Hey folks! I'm diving into server fault tolerance and crash recovery and I'm considering building a simple project to really get the hang of it. I have this idea for a file system where data is split and stored across an odd number of chunk servers, with a master node overseeing everything—like checking for file corruption, monitoring server health, adding new servers, and copying the file system information.
At first, I thought I could just store every chunk on all the servers for easy access, but I learned that full replication isn't the best approach because it leads to high write latencies and takes up too much storage. After some research, I found out that distributing chunks across the servers could help with load management.
However, I'm still struggling to wrap my head around how this "distributed chunk" idea works. Can someone break it down for me? Thanks!
1 Answer
When you're working with a lot of nodes in a distributed system, putting all the data on all the nodes can create a bottleneck and waste resources. Instead, you want to set a limit on how many copies of each chunk you store—like 3 copies across 5 nodes. Plus, it's a good idea to break the data into smaller chunks and distribute those across different servers.

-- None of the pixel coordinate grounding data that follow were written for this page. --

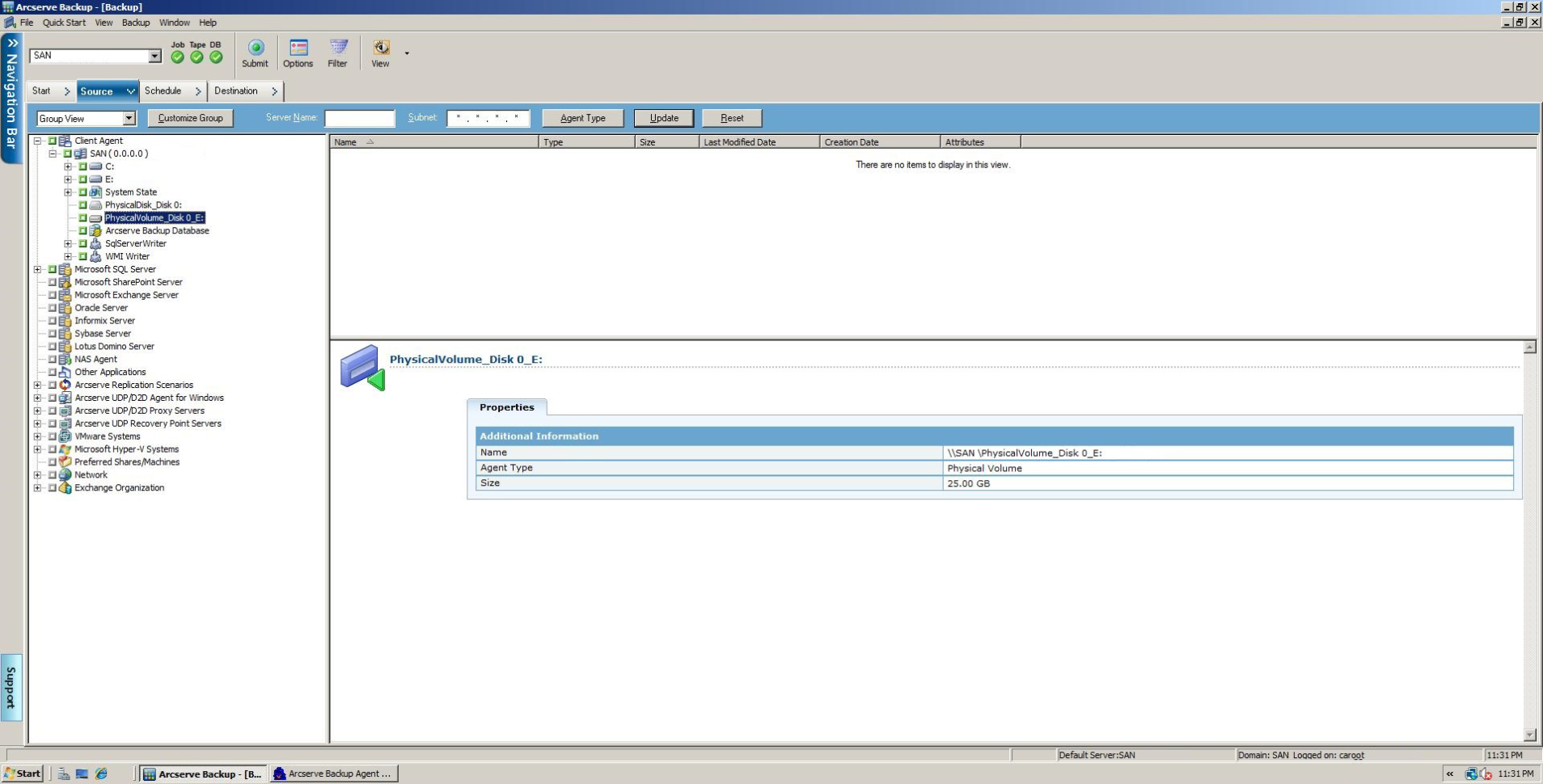The width and height of the screenshot is (1543, 784).
Task: Toggle the checkbox next to Microsoft SQL Server
Action: point(52,269)
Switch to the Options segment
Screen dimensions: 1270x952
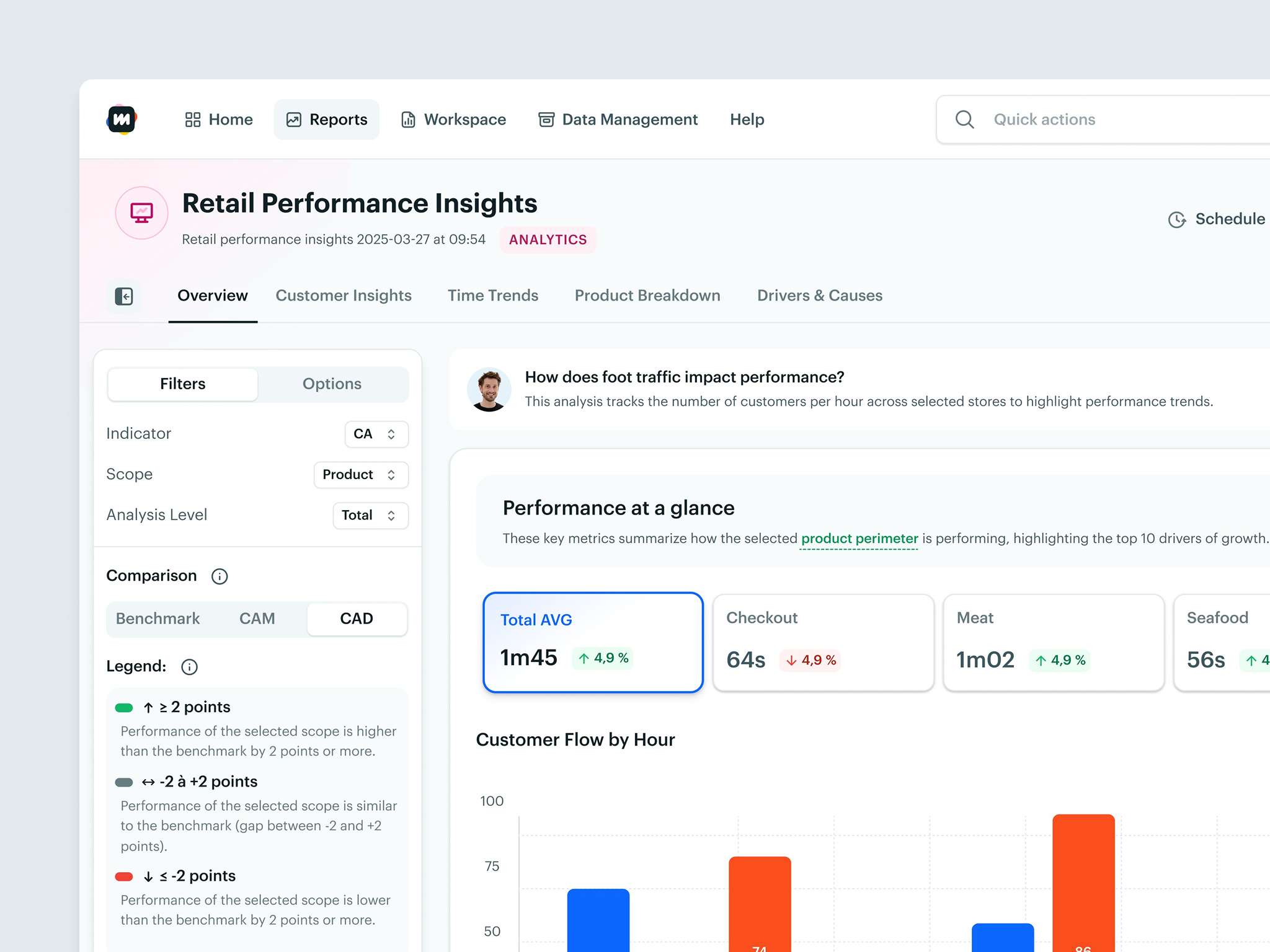pyautogui.click(x=332, y=384)
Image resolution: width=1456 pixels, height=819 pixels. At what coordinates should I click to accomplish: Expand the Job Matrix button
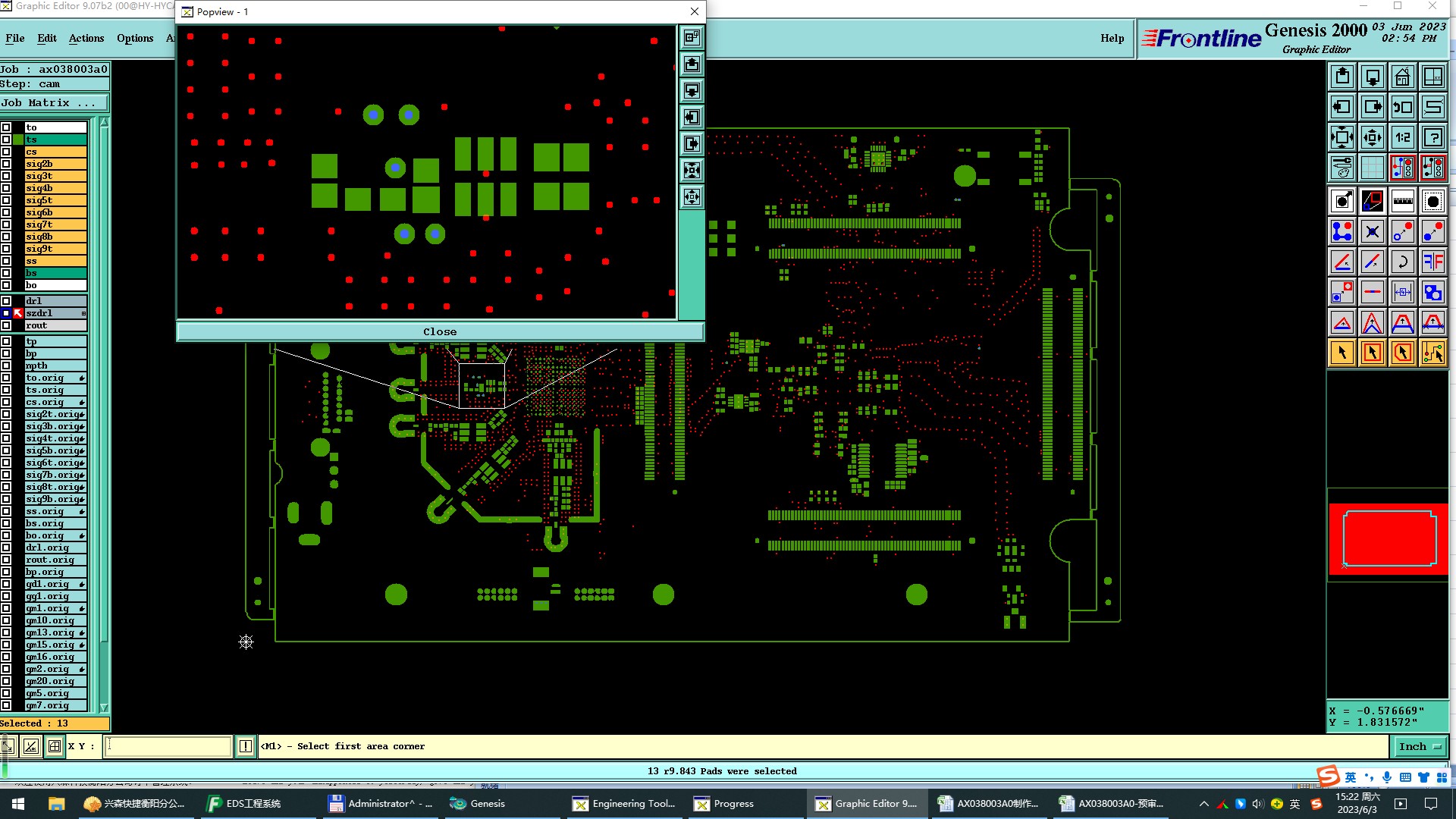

As for checking for data corruption, it's better if each node can verify its own data instead of funneling everything through the master node, which could slow things down. You might want to look into things like Hamming codes to help with error correction too!
That makes sense! So, to clarify, we should aim for each chunk to be on separate nodes to maintain consistency? Also, I'm planning to use MD5 hashes for verifying files and keeping the master node to just manage metadata instead of checking data integrity. Is that a good approach? What if the master node goes down? Should we run another node to take over?